═════ 本文抜粋

説明

アクリロニトリル系重合体粒子の製造方法

【課題】ナノメートルサイズのアクリロニトリル系重合体粒子を乳化剤や分散安定剤等を用いることなく製造する方法を提供することを目的とする。
【解決手段】アクリロニトリル単量体単位とイオン性単量体単位とを含有する単量体混合物を、水と単量体混合物の質量比(水/単量体混合物)が17以上である条件下で重合させる、アクリロニトリル単量体単位を70〜90質量%とイオン性単量体単位10〜30質量%とを含有するアクリロニトリル系重合体粒子の製造方法。

【発明の詳細な説明】
【技術分野】
【0001】
本発明は、アクリロニトリル系重合体粒子の製造方法に関する。
【背景技術】
【0002】
体積平均粒子径がナノメートルサイズである、アクリロニトリル系重合体粒子は、イオン吸着剤、重合体に添加するフィラー、ドラッグキャリア(薬物運搬体)、反応触媒、充填剤、被覆材料等への応用が期待されている。

══════════
═════ 提供資料

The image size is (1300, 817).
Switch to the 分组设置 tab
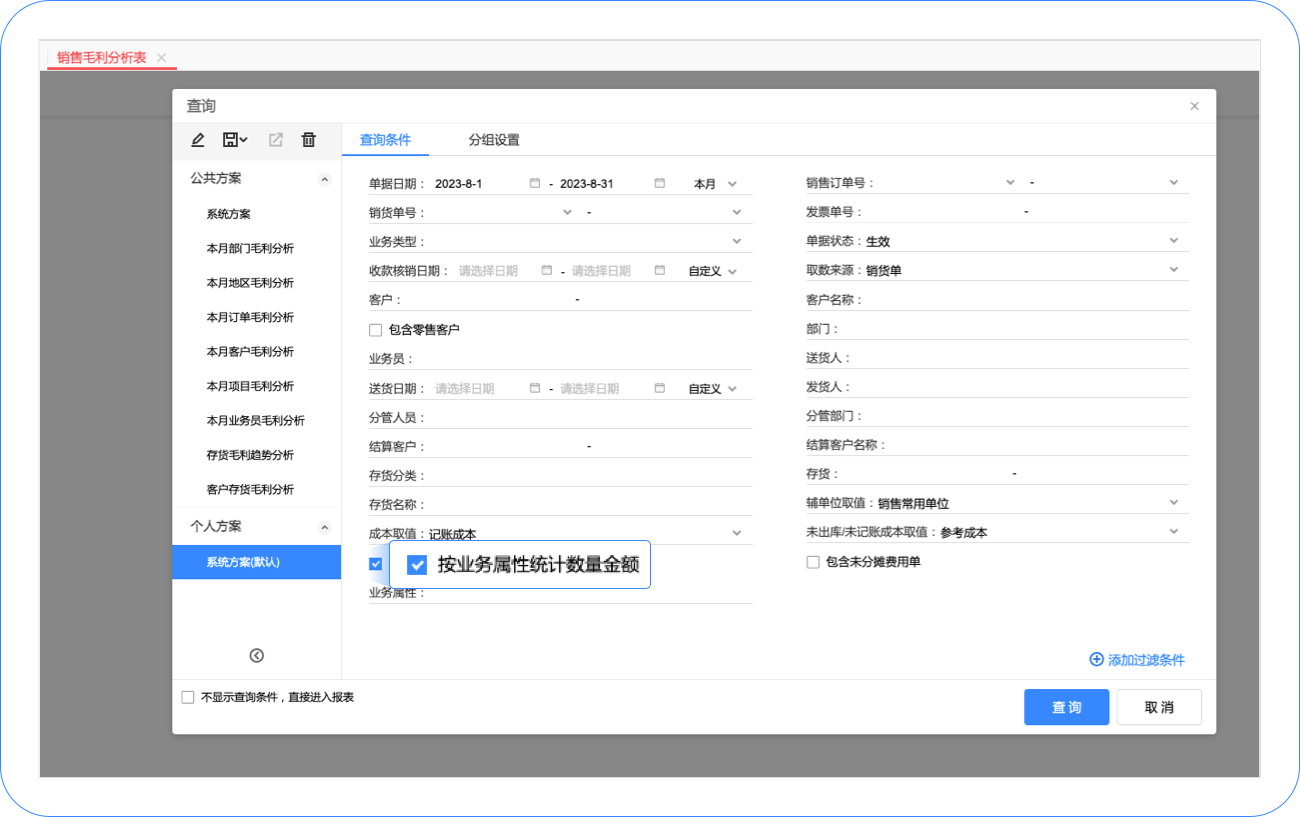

══════════

アクリロニトリル系重合体粒子の製造方法に関する文章を、最後の文の後から書き継ぎなさい。 資料は、アクリロニトリル系重合体粒子の製造方法に関する文章とは関係がない。

【0003】
ところで、アクリロニトリル系重合体粒子の製造には、該重合体が単量体に溶解しないことより、水系で重合を行う場合、析出重合や懸濁重合などの方法を用いることが多い(特許文献1参照)。
ところが、特許文献1に記載の方法では、アクリロニトリル系重合体粒子の体積平均粒子径はマイクロメートルサイズとなってしまう。
そこで、アクリロニトリル系重合体粒子の体積平均粒子径をナノメートルサイズにする方法として、乳化剤や分散安定剤を用いる乳化重合やミニエマルジョン重合が挙げられる(非特許文献1参照)。
また、微細な粒子を得る重合方法としては、乳化剤を用いないソープフリー重合法なども挙げられる。
【特許文献1】特開2003−226720号公報
【非特許文献1】Lior Boguslavsky著「ジャーナル・オブ・コロイド・アンド・インターフェイス・サイエンス(Journal of Colloid and Interface Science)」第289巻、p71−85(2005年)
【発明の開示】
【発明が解決しようとする課題】
【0004】
しかしながら、非特許文献1に記載の乳化重合及びミニエマルジョン重合では、作成した重合体粒子の水分散液中に乳化剤や分散安定剤が存在しており、実際に使用した際に着色、劣化及び汚染等が起こりやすいという問題がある。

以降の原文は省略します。